RECORDED DATA:
Segment Open
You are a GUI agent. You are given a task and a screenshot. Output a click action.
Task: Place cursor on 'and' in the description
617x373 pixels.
Segment Closed
Segment Open
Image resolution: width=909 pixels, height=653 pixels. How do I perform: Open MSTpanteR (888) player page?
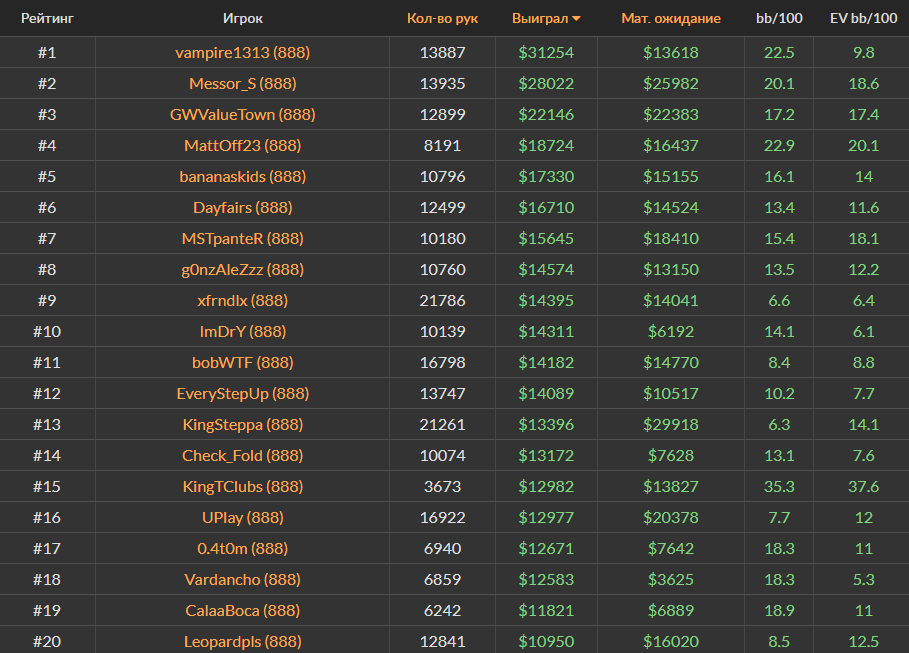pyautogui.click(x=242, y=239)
Segment Closed
EXERCISE PROMPT: Which lines above run from the one containing "You are a GUI" down to the one containing "617x373 pixels."? Repeat exactly those, both ends included, and nothing else.

ANSWER FOR THIS EXERCISE:
You are a GUI agent. You are given a task and a screenshot. Output a click action.
Task: Place cursor on 'and' in the description
617x373 pixels.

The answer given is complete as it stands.